HIGHER ORDER ASYMPTOTIC THEORY FOR NORMALIZING
TRANSFORMATIONS OF MAXIMUM LIKELIHOOD ESTIMATORS

MASANOBU TANIGUCHI 1 AND MADAN L. PURI 2

1 Department of Mathematical Science, Faculty of Engineering Science,
Osaka University, Toyonaka 560, Japan

2 Department of Mathematics, Indiana University, Bloomington, IN 47405, U.S.A.

(Received March 10, 1994; revised January 26, 1995)

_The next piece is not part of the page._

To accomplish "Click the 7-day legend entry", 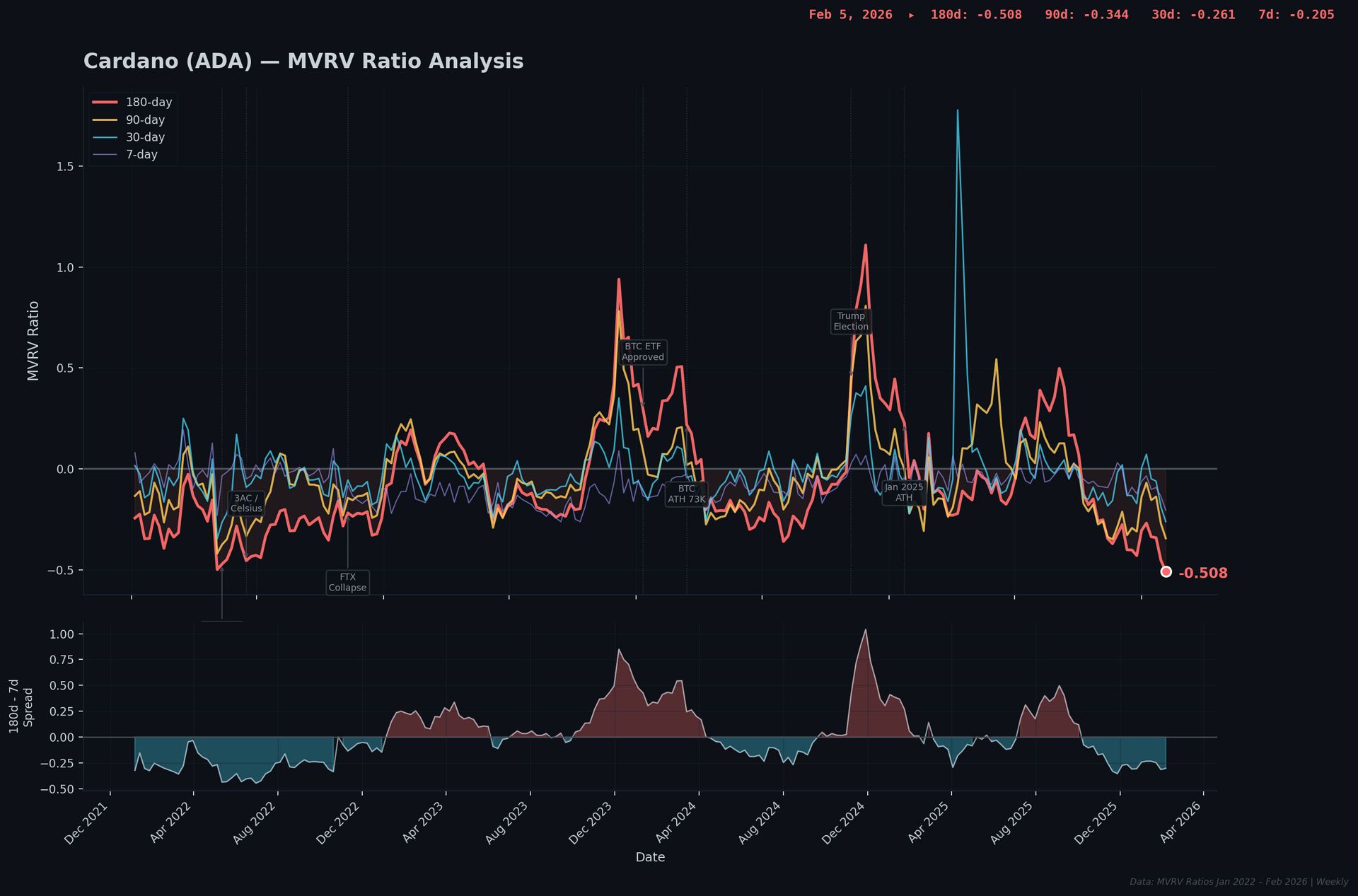I will (x=141, y=155).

Abstract.    Suppose that Xn = (X1, ..., Xn) is a collection of m-dimensional random vectors Xi forming a stochastic process with a parameter theta. Let ^theta be the MLE of theta. We assume that a transformation A(^theta) of ^theta has the k-th-order Edgeworth expansion (k = 2,3). If A extinguishes the terms in the Edgeworth expansion up to k-th-order (k > 2), then we say that A is the k-th-order normalizing transformation. In this paper, we elucidate the k-th-order asymptotics of the normalizing transformations. Some conditions for A to be the k-th-order normalizing transformation will be given. Our results are very general, and can be applied to the i.i.d. case, multivariate analysis and time series analysis. Finally, we also study the k-th-order asymptotics of a modified signed log likelihood ratio in terms of the Edgeworth approximation.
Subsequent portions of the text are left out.